Obsession with Math? Where do you live where people have math obsessions? Where I live STEM graduates are a massive minority (We had an HN article on the front page about this very topic just yesterday) Mathematics is some sort of taboo magic in the eyes of 99.99% of humans, not something anybody studies to gain prestige, status or global notoriety. Your average citizen can't even name one mathematician.
People observe, read headlines about high-IQ founders, venture capitalists, and coders making tons of money in Web 2.0 (Uber, Pinterest, Snaphat, Dropbox, etc.); STEM people getting tons of prestige, status, and global notoriety for their finding (Arxiv physics and math papers frequently go viral); and how the economy, especially as of 2008, rewards intellectualism and STEM in terms of higher wages and surging asset prices (like stocks (the S&P 500 has nearly tripled since the 2009 bottom), web 2.0 valuations (Snapchat is worth $15 billion, on its way to $50 billion), and real estate (Palo Also home prices have doubled since 2011)), and, understandably, many people want a piece of the wealth pie. They see that intellect - which includes STEM, finance, and also quantitative finance - is the path to both riches and social status (as embodied by wealthy geniuses like Musk, Thiel, Zuckerberg, Shkreli)....

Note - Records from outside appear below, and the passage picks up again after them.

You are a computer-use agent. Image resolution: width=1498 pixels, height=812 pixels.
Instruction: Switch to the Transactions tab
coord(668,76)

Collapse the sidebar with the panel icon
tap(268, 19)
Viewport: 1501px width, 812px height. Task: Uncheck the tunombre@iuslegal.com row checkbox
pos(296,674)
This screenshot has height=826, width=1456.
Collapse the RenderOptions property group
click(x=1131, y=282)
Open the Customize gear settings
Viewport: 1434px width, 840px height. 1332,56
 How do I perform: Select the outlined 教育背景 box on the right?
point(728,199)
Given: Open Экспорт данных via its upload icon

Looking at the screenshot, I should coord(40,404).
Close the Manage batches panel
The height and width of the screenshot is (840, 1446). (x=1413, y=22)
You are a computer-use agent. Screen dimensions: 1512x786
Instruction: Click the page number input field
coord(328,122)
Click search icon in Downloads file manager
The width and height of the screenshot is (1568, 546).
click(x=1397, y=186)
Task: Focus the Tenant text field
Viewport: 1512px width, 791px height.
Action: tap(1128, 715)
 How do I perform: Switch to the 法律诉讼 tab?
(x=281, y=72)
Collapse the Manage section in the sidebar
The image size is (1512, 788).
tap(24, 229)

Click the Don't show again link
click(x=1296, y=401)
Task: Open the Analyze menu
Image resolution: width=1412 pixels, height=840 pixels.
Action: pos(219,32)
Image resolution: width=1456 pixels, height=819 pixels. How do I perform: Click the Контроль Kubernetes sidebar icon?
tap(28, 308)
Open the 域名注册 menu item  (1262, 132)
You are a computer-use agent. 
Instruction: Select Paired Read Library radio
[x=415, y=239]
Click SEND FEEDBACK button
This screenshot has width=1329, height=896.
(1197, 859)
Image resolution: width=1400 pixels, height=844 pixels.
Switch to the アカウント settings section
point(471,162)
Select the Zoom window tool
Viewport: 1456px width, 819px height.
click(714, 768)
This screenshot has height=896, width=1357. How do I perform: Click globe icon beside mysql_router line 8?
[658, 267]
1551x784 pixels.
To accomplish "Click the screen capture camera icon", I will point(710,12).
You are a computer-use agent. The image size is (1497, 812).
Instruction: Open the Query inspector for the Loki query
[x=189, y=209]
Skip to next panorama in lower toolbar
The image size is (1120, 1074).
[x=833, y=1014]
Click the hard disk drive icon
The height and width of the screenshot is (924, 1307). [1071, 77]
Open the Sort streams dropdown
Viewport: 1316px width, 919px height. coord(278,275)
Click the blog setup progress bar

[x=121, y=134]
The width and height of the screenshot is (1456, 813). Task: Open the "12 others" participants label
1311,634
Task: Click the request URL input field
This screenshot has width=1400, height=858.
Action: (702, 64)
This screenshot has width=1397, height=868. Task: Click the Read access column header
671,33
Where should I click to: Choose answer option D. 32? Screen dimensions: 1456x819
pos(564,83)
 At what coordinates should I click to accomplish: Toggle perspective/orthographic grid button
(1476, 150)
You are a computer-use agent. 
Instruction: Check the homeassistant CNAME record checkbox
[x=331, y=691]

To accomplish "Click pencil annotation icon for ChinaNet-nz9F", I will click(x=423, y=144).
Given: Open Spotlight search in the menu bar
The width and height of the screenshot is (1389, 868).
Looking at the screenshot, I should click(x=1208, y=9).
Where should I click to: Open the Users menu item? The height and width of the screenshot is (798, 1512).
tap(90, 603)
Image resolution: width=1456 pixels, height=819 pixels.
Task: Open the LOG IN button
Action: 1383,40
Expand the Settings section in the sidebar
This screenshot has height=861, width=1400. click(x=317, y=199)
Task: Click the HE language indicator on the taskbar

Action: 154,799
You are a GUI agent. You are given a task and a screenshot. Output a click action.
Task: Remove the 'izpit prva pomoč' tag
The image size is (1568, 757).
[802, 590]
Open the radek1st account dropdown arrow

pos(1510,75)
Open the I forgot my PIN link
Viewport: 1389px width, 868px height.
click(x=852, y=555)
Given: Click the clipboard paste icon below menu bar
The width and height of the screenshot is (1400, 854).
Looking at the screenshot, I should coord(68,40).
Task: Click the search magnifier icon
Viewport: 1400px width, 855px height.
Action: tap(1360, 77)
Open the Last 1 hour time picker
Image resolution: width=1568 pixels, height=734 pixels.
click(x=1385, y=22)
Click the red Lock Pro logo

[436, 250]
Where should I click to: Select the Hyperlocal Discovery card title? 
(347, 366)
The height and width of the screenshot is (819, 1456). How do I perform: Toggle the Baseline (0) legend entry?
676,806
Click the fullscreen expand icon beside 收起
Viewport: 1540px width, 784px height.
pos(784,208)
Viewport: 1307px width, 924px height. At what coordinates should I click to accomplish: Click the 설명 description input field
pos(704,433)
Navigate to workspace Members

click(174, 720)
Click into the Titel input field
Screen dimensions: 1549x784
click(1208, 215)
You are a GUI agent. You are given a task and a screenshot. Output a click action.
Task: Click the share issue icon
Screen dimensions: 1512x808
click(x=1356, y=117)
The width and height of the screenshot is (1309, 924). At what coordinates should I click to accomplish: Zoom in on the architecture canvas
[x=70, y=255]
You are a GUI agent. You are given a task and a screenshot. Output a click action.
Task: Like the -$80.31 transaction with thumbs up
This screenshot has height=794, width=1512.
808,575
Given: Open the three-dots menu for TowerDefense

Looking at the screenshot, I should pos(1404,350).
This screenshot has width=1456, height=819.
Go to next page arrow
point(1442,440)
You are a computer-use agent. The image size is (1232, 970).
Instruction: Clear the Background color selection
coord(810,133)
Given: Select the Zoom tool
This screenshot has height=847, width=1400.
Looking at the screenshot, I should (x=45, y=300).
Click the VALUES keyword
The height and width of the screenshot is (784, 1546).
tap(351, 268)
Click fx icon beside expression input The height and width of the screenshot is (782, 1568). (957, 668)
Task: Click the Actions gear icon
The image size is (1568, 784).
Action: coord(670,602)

There is NOTHING genius about narcissistic photo-sharing websites or SnapChat. These are just illusive innovations, a fools-paradise for the masses. Not only that, but the "social status" of these founders you mention has rarely left the confines of the tech-world anyway, if you want social status in our society go to acting school and move to Hollywood. I mean..... this world you mention where STEM students gain so much prestige and math papers go.... viral? Where is this world? What planet are you posting from? Which galaxy is it located in? Is this post of yours real-life or am I dreaming?
The author is called Michael Halls-Moore. Why would a person called Michael Halls-Moore write a sentence like this? I'm genuinely curious, coz I'd assume this is a native English speaker.